Nach dem Sieg in einer wichtigen Regionalwahl lässt die hindunationalistische BJP Schlachthäuser schließen. Nun streiken muslimische Fleischhändler.

Viele seiner Kollegen streiken derweil Foto: dpa

Neu Delhi dpa | Kaum ein Mensch läuft durch die Straße mit den Fleischläden in der Stadt Noida. Gut 30 Kilometer sind es bis zum Zentrum der indischen Hauptstadt Neu Delhi. Grüne Stoffplanen hängen vor den Geschäften. Gut eine Woche lang haben die Händler sich hinter dem Stoff versteckt, wie der Fernsehreporter des Senders NDTV erzählt. Seit einigen Tagen sind die Läden ganz geschlossen.

Im größten indischen Bundesstaat Uttar Pradesh (UP) spitzt sich zurzeit ein Konflikt zu, der seit der Wahl der indischen Regierung im Jahre 2014 gärt. Damals löste die hindu-nationalistische Partei BJP unter Premierminister Narendra Modi die Vorgängerregierung ab, die das Land mehr als zehn Jahre lang regiert hatte.

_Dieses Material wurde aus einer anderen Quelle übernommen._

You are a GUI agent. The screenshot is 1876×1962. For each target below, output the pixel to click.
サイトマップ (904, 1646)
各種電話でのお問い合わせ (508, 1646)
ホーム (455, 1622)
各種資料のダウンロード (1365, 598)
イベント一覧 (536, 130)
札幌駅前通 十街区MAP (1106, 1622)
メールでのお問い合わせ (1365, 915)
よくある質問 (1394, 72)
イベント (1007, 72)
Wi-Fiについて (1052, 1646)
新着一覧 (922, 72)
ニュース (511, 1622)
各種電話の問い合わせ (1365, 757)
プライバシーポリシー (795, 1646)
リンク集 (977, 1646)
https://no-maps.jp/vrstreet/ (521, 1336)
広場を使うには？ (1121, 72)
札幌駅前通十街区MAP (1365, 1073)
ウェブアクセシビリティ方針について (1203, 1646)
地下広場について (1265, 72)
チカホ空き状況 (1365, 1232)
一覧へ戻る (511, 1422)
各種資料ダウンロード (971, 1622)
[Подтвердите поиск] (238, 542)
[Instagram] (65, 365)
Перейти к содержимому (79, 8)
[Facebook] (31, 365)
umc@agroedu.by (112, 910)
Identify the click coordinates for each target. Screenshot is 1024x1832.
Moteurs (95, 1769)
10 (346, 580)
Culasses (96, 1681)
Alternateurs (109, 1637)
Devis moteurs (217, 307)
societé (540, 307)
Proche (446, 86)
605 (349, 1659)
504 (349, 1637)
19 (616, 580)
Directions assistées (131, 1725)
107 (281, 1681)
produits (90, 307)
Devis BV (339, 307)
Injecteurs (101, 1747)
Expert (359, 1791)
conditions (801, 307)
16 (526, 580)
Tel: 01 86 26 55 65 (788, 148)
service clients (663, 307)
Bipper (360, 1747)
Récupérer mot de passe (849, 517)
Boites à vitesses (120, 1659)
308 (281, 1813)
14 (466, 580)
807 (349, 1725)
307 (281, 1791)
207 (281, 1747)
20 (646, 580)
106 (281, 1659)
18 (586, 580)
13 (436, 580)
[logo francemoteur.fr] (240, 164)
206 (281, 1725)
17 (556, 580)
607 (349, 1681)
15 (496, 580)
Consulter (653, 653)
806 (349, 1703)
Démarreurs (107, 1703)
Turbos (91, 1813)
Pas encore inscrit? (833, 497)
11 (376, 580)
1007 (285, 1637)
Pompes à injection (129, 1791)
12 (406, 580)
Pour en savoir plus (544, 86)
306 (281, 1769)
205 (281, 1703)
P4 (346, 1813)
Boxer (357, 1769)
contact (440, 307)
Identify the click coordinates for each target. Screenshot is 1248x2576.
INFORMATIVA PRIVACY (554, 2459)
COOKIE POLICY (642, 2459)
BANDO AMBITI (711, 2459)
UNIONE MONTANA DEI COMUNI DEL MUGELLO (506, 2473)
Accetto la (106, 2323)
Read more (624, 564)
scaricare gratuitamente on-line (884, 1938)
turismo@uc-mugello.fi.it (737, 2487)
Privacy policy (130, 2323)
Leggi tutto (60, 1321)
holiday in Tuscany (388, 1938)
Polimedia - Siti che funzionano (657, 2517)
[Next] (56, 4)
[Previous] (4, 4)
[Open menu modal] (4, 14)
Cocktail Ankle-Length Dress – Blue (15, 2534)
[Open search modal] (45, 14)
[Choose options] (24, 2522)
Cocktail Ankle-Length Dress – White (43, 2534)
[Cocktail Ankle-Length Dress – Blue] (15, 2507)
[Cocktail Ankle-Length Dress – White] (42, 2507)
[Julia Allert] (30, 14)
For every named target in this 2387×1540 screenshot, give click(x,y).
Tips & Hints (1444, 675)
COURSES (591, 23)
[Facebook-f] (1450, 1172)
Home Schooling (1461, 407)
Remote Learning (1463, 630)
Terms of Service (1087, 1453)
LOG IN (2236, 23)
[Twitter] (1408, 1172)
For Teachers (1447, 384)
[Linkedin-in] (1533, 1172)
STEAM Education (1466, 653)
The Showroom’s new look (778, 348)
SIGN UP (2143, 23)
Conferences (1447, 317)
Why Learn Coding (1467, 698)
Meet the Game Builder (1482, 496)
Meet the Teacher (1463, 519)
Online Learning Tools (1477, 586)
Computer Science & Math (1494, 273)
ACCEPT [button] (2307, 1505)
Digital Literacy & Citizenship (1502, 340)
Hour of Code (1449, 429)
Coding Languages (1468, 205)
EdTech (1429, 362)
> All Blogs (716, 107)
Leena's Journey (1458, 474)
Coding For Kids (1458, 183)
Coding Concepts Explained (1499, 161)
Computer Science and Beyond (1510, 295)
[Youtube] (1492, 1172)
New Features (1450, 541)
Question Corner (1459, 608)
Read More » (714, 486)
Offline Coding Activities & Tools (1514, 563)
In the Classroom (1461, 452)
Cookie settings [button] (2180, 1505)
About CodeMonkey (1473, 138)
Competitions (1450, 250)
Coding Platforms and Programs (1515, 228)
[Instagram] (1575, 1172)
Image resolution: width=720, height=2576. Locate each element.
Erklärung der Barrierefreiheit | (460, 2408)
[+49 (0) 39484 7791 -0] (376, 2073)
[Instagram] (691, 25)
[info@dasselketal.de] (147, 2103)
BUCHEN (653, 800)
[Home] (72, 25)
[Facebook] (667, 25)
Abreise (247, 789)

Modi war mit dem Versprechen angetreten, den Reformstau des Landes aufzulösen. Kritiker warnten, dass das Leben unter ihm insbesondere für die religiöse Minderheit der Muslime deutlich schwerer werden dürfte – gilt die BJP doch als deutlich stärker hinduistisch geprägt als die Vorgängerregierung unter der Kongresspartei.

In UP erhalten diese Befürchtungen zurzeit neue Nahrung. Seit knapp zwei Wochen regiert die BJP auch dort. In einem Erdrutschsieg gewann die Partei 312 von 403 Mandaten – und installierte anschließend den polarisierenden Hindu-Priester Yogi Adityanath als Regierungschef.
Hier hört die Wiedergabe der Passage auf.